I don’t think that Rich Green announced anything about it being open source per se, just that it would be useable by open source. Not that he defined whether ‘open source’ is Sun’s projects or the community.

More JIRA happiness

Thursday, April 19th, 2007

New versions of the Current User Status plugin (1.0.1) and the Release Status plugin (2.3) were released tonight. Both were bugfix releases based on user feedback. I know, it should have been 2.2.1.

I also released the Improved HTML plugin. It’s not very snazzy, but it was something I needed as the default JIRA ones didn’t quite do what I wanted.

Which was to have a message for anonymous users that didn’t get in the face of logged in users on the Struts JIRA. Yes - all 6 of my plugins (8 portlets in total) are now deployed into the Struts JIRA install for your bug viewing pleasure. If that continues to go well, my next aim will be to replace the main ASF JIRA with something very similar to the Struts one.
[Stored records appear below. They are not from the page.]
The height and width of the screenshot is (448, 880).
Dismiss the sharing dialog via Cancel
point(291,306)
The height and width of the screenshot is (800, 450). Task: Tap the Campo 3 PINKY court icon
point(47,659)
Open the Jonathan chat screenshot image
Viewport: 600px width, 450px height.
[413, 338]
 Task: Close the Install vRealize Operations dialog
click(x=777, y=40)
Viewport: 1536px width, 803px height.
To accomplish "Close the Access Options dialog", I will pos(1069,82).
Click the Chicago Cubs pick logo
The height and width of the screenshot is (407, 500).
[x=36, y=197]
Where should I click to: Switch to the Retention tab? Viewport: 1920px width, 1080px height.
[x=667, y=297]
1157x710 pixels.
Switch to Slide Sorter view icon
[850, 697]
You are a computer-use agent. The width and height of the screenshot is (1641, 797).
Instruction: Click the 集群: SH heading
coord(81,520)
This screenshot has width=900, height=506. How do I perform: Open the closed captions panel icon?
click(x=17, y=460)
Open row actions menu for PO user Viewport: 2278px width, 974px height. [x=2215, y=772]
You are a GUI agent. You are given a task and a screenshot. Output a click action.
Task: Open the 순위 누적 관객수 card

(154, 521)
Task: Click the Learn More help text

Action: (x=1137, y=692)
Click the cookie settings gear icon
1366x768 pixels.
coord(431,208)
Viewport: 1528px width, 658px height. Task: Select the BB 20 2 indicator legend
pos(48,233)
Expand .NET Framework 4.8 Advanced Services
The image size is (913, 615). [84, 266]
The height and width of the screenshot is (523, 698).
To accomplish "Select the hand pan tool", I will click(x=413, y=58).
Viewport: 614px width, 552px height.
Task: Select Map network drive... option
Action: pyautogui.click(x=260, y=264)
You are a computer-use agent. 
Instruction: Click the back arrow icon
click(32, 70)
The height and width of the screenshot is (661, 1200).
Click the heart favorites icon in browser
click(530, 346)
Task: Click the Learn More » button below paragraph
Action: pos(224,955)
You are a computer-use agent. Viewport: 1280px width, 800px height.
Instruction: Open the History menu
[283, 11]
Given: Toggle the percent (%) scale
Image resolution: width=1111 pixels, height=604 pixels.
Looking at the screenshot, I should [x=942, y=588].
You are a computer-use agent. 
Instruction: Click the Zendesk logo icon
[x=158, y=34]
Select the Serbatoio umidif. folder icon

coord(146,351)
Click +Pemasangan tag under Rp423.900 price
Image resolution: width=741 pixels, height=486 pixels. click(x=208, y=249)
New JIRA plugin (Current User Status 1.0)

Tuesday, April 10th, 2007

I know, I know. Five days and no releases, you were all getting worried. Sadly tax season used up some time. Thankfully that’s (nearly) all done with, so here’s the new Current User Status plugin.

New JIRA plugin (ProjectList Plugin 1.0)

Thursday, April 5th, 2007

Energy hit me tonight and I took the proof of concept projectlist portlet I had and got the HTML and JavaScript all nicely squared off (pending bug reports).

It’s a portlet designed to stop JIRAs like Apache’s and Codehaus’s from being a huge optical overload. I’m not sure it will get a user to their next step more slowly or more quickly, but it does open up screen real estate for other pieces of information. Here’s how it looks once a few hidden bits have been unhidden:

I’ll work on getting these to an Apache JIRA near you once I do a bugfix release of all of the other plugins. In the meantime you can play with them on the osjava.org JIRA.

Download from the project page.

FilterList 1.0.2 released

Wednesday, March 28th, 2007

Unless I get seized by some creative muse, this is probably the last JIRA bit for a little while as I’ve nothing left unreleased and only a couple of minor wishlist items in my head currently. Time to think of a new plugin I think.

Anyway, I’ve released 1.0.2 of the FilterList plugin. As I said in a previous post, this is the oldest of my plugins at a stunning 5 weeks or so of age. It’s had 6 releases during that time, 3 of them public. 1.0.2 is a second minor bugfix release with a bug found by a user (clicking on Go when nothing is selected), a switch from a HTML submit button to an image and an i18n improvement that I noticed. Enjoy.